Rewrite the lines below as a numbered list, leaving out any blank lines.

•••••

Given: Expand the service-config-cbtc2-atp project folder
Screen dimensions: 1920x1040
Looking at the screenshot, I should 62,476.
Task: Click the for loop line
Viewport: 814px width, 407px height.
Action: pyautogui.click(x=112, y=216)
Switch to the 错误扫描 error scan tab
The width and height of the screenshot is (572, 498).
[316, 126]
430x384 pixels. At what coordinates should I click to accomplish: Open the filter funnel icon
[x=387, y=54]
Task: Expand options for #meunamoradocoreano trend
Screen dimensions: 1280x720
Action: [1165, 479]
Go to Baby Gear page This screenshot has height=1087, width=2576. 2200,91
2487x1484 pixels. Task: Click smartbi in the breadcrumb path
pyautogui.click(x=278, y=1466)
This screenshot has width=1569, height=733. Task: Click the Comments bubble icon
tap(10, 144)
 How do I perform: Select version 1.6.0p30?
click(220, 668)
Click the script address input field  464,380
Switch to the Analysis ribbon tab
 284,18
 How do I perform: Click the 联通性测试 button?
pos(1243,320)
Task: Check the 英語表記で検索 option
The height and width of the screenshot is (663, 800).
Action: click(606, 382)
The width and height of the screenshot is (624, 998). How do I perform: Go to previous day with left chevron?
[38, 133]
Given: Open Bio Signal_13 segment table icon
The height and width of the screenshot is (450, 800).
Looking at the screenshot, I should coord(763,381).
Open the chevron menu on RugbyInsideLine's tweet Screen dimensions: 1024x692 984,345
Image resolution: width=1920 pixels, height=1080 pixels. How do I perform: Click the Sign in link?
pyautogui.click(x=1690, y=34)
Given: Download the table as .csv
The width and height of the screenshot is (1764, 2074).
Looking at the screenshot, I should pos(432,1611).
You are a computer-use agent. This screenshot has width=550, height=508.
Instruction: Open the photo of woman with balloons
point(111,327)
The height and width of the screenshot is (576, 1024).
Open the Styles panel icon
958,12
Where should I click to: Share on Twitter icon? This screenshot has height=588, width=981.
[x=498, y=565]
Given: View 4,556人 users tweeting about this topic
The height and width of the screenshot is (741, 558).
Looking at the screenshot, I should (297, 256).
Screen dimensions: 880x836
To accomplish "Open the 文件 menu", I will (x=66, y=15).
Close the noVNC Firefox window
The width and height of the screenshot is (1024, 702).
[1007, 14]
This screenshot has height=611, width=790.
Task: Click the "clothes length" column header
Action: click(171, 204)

•••••

▶ **PROBLEM SOLUTION**:
1. Given: Expand the service-config-cbtc2-atp project folder
2. Screen dimensions: 1920x1040
3. Looking at the screenshot, I should 62,476.
4. Task: Click the for loop line
5. Viewport: 814px width, 407px height.
6. Action: pyautogui.click(x=112, y=216)
7. Switch to the 错误扫描 error scan tab
8. The width and height of the screenshot is (572, 498).
9. [316, 126]
10. 430x384 pixels. At what coordinates should I click to accomplish: Open the filter funnel icon
11. [x=387, y=54]
12. Task: Expand options for #meunamoradocoreano trend
13. Screen dimensions: 1280x720
14. Action: [1165, 479]
15. Go to Baby Gear page This screenshot has height=1087, width=2576. 2200,91
16. 2487x1484 pixels. Task: Click smartbi in the breadcrumb path
17. pyautogui.click(x=278, y=1466)
18. This screenshot has width=1569, height=733. Task: Click the Comments bubble icon
19. tap(10, 144)
20.  How do I perform: Select version 1.6.0p30?
21. click(220, 668)
22. Click the script address input field  464,380
23. Switch to the Analysis ribbon tab
24.  284,18
25.  How do I perform: Click the 联通性测试 button?
26. pos(1243,320)
27. Task: Check the 英語表記で検索 option
28. The height and width of the screenshot is (663, 800).
29. Action: click(606, 382)
30. The width and height of the screenshot is (624, 998). How do I perform: Go to previous day with left chevron?
31. [38, 133]
32. Given: Open Bio Signal_13 segment table icon
33. The height and width of the screenshot is (450, 800).
34. Looking at the screenshot, I should coord(763,381).
35. Open the chevron menu on RugbyInsideLine's tweet Screen dimensions: 1024x692 984,345
36. Image resolution: width=1920 pixels, height=1080 pixels. How do I perform: Click the Sign in link?
37. pyautogui.click(x=1690, y=34)
38. Given: Download the table as .csv
39. The width and height of the screenshot is (1764, 2074).
40. Looking at the screenshot, I should pos(432,1611).
41. You are a computer-use agent. This screenshot has width=550, height=508.
42. Instruction: Open the photo of woman with balloons
43. point(111,327)
44. The height and width of the screenshot is (576, 1024).
45. Open the Styles panel icon
46. 958,12
47. Where should I click to: Share on Twitter icon? This screenshot has height=588, width=981.
48. [x=498, y=565]
49. Given: View 4,556人 users tweeting about this topic
50. The height and width of the screenshot is (741, 558).
51. Looking at the screenshot, I should (297, 256).
52. Screen dimensions: 880x836
53. To accomplish "Open the 文件 menu", I will (x=66, y=15).
54. Close the noVNC Firefox window
55. The width and height of the screenshot is (1024, 702).
56. [1007, 14]
57. This screenshot has height=611, width=790.
58. Task: Click the "clothes length" column header
59. Action: click(171, 204)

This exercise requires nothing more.